Having known Poss Grey for 35 years I now realise I know almost nothing about her life before she pulled me a pint in Elterwater. But luck is at hand. An ongoing project of mine is a book called The Corn Close Book. Corn Close is our stone cottage in Dentdale, Cumbria. The book is about places we visit on foot and by car from there. And about the visitors. The interesting ones I have photographed by our neighbour, the notable boggart and polymath Mike Harding. Poss is one of the subjects and I asked each one to write out a little piece of autobiography. I have found her notes and here they are.

"I was born long ago (1913) in Cheshire. An odd background. One Armenian grandfather a Professor at Heidelberg; another stoned to death in Turkey. Various Gulbenkian cousins - no oil, they were poets! For his second child my father longed for a handsome, brown-eyed son, but there I lay in my pram, blonde, blue eyes fixed on buds and flowers. He said, `Lili, I think this one's going to be an idiot.'

"I hated every moment at an excellent school in Wales. He said, `After nine years and endless expense, you have learnt how to balance jelly on a fork. No Swiss finishing school for you!' So, three years at a co-ed agricultural school in the SW - hard work, exams and daily riding. I loved it.

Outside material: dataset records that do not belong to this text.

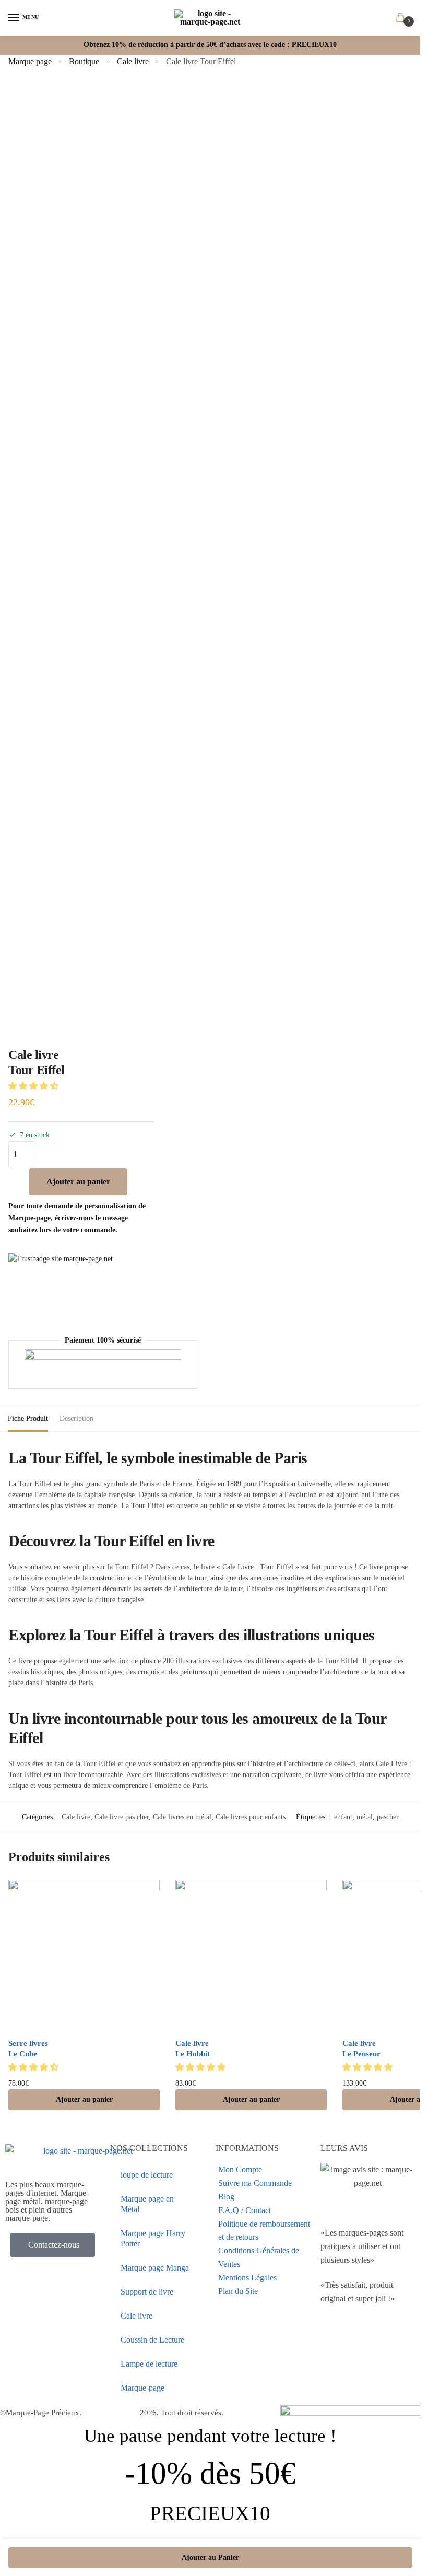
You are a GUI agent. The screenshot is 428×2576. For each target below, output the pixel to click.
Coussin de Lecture (152, 2339)
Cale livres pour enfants (251, 1817)
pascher (388, 1817)
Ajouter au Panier (210, 2557)
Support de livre (147, 2291)
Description (76, 1418)
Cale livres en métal (182, 1817)
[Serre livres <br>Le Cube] (84, 1955)
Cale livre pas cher (121, 1817)
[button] (34, 1085)
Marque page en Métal (147, 2204)
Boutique (84, 61)
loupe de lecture (147, 2174)
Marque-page (142, 2387)
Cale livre (133, 61)
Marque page (30, 61)
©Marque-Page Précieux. (40, 2412)
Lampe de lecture (149, 2363)
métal (364, 1817)
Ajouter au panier (78, 1181)
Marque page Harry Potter (153, 2238)
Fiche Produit (28, 1418)
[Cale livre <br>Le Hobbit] (251, 1955)
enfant (343, 1817)
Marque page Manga (155, 2267)
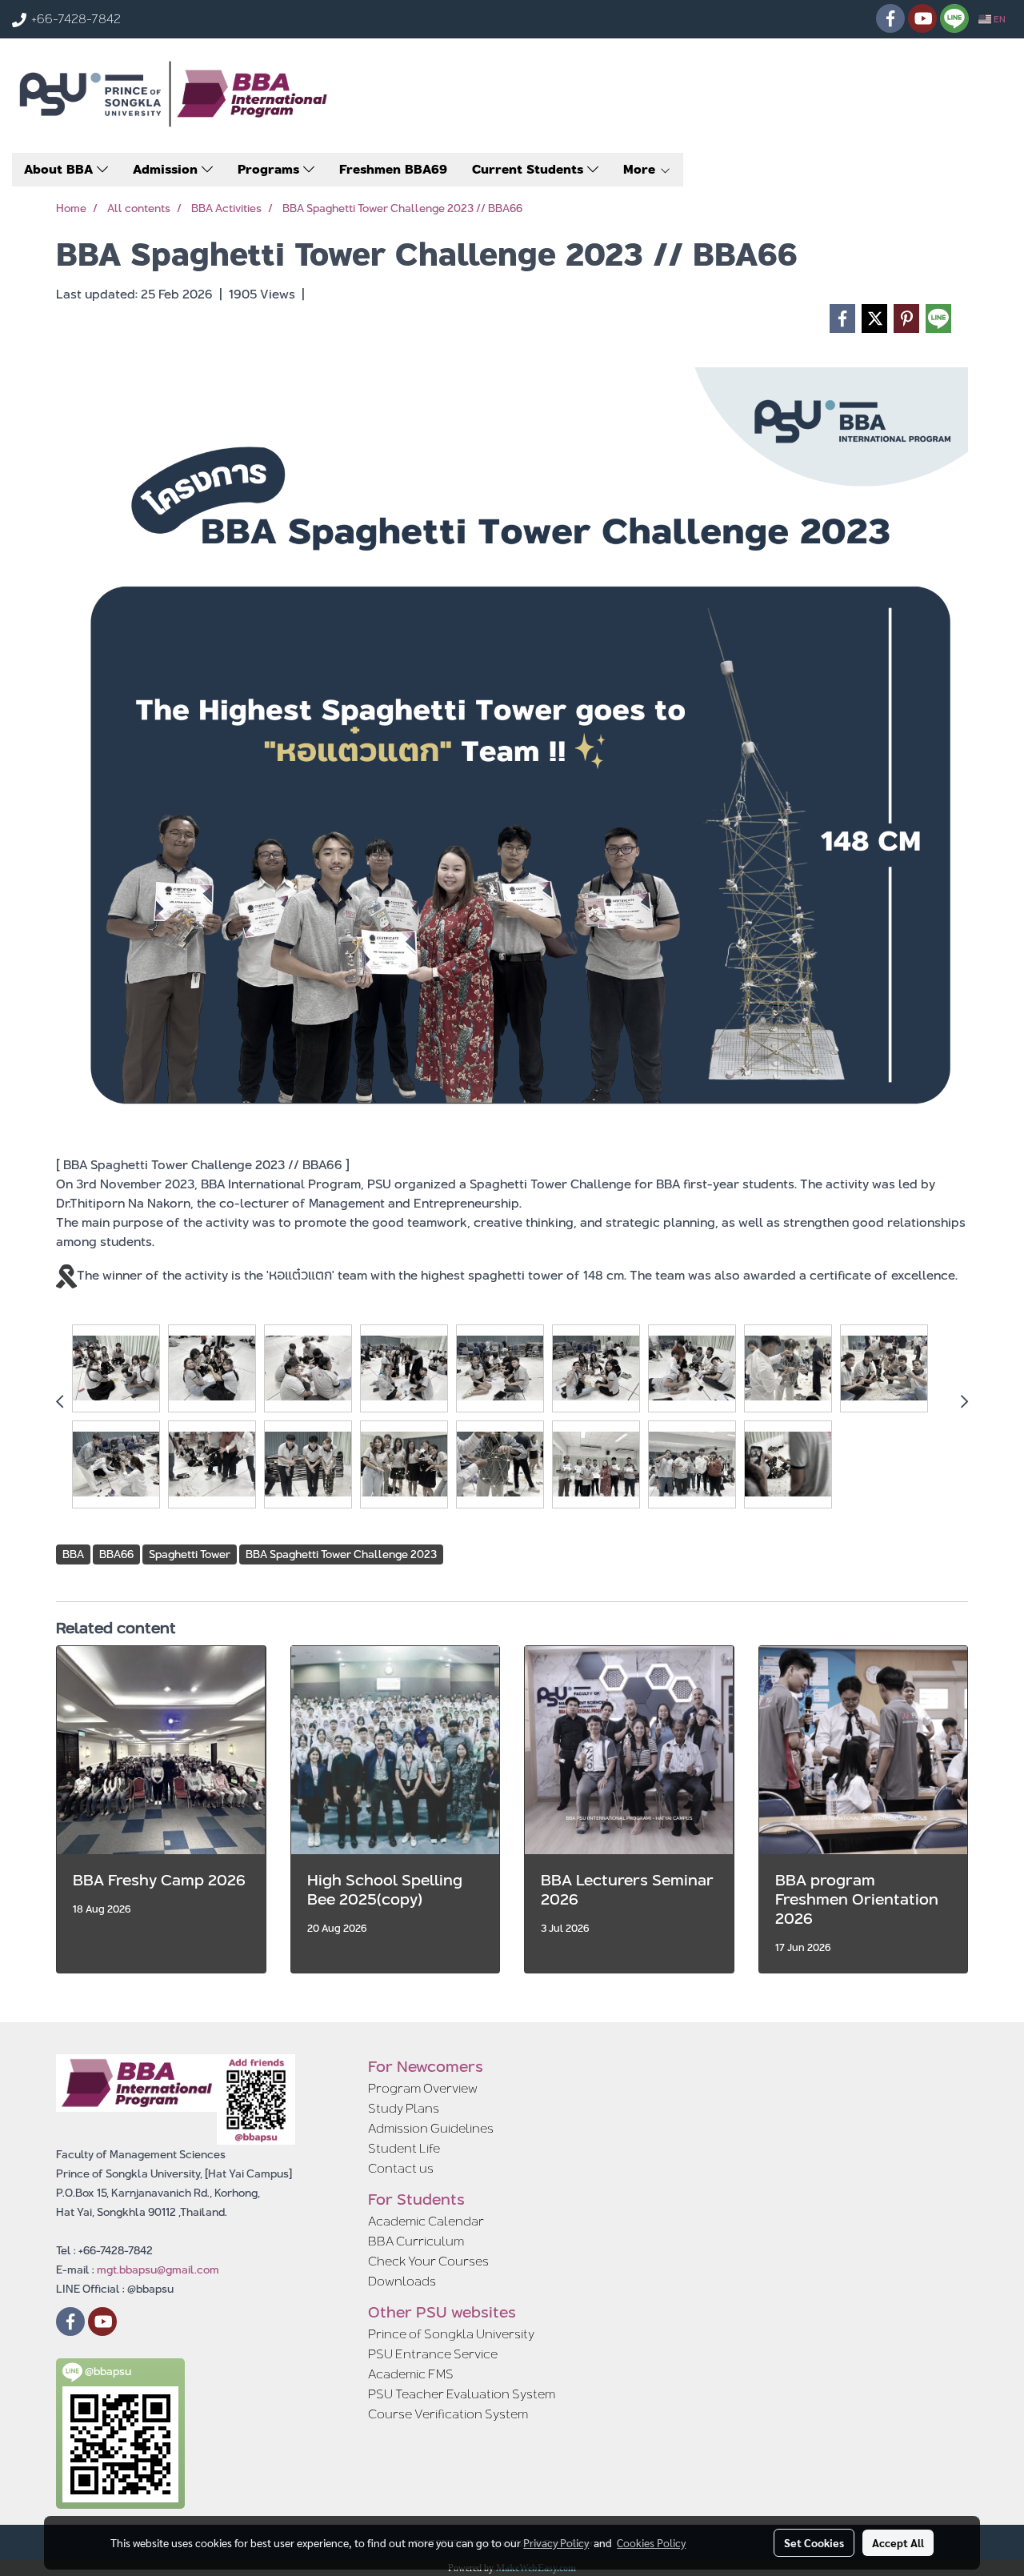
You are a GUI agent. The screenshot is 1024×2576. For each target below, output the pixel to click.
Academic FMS (411, 2374)
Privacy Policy (556, 2542)
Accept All (898, 2542)
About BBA (60, 169)
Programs (270, 169)
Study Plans (403, 2108)
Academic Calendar (426, 2221)
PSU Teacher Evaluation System (461, 2394)
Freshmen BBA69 (393, 169)
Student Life (404, 2148)
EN (998, 19)
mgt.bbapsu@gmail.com (158, 2269)
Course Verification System (448, 2414)
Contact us (401, 2168)
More (641, 169)
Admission (167, 169)
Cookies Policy (651, 2542)
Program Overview (423, 2088)
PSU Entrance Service (433, 2354)
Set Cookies (814, 2542)
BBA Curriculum (416, 2241)
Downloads (402, 2281)
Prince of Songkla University (451, 2334)
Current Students (529, 169)
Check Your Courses (428, 2261)
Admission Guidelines (431, 2128)
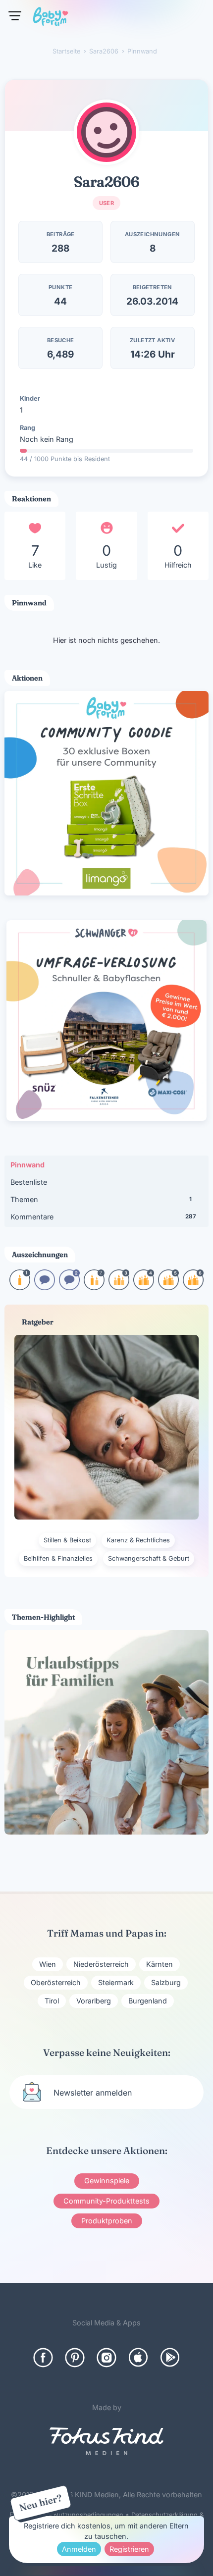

"Off to prison went my first admirer, court-martialled for buzzing my house, followed by a second ditto five years later. But, a sudden meeting with an Australian Medical Officer with the RAF (to me a cross between Laurence Olivier and a god), and we were married in four weeks, thus starting my 37 removals and rehousing - a way of life. The [Second World] War, excitement and sadness; I didn't see him for four years. My small bit for the war effort was to establish Dove Cottage in Elterwater, in Lower Langdale in the Lake District. There we gave convalescent care to air crews injured in the Battle of Britain. These men came from all over the Commonwealth.

"Alone again, during the Suez crisis, I thought, `Why don't I take a pub?' Of course, my father said, `What do you know about any business, especially a pub? You don't even drink. You know what the locals will say.' The locals said: `She's either a witch or a bitch. And she uses garlic in her cooking!'

"But, the Britannia (halfway up Langdale where my people lived) took off. It became a Mecca for climbers, flyers, writers, racers (car and horse). One evening, there was a highlight. Into what the locals call `t' posh end' came a very big American, seeking food and drink. That was Jonathan Williams, who became an immediate and lifetime friend.

"Eventually, I bought the George Inn, at Hubberholme in Upper Wharfedale, with its fair share of funny (ha ha) and funny (peculiar) hill farmers, plus plenty of ramblers. After two years, in walked Chris Grey - ex-RAF and GM of BP Oil - and that was that. He whisked me off to Arabia. We lived in Bahrain and I went with him on his continual visits to the Emirates - fascinating countries. I loved the people, who were so handsome and courteous. I bought a pretty Tudor house in Devon for C's early retirement, but he died, very suddenly, in the desert. He was 48.

"Back in the Lakes they said, `Buy a pub. You need work.' So to Eskdale and another lovely old building to restore, but alone. Then, moving again, to Middleham amidst the race horses and the castles. And now, finally, again the Lakes. My three first loves have always been horses, men and gardening. As the saying is: Life Goes On. But, in second gear."

Nevart Smith, publican: born 1913; married secondly Chris Grey (deceased); died Troutbeck Bridge, Cumbria 3 September 1998.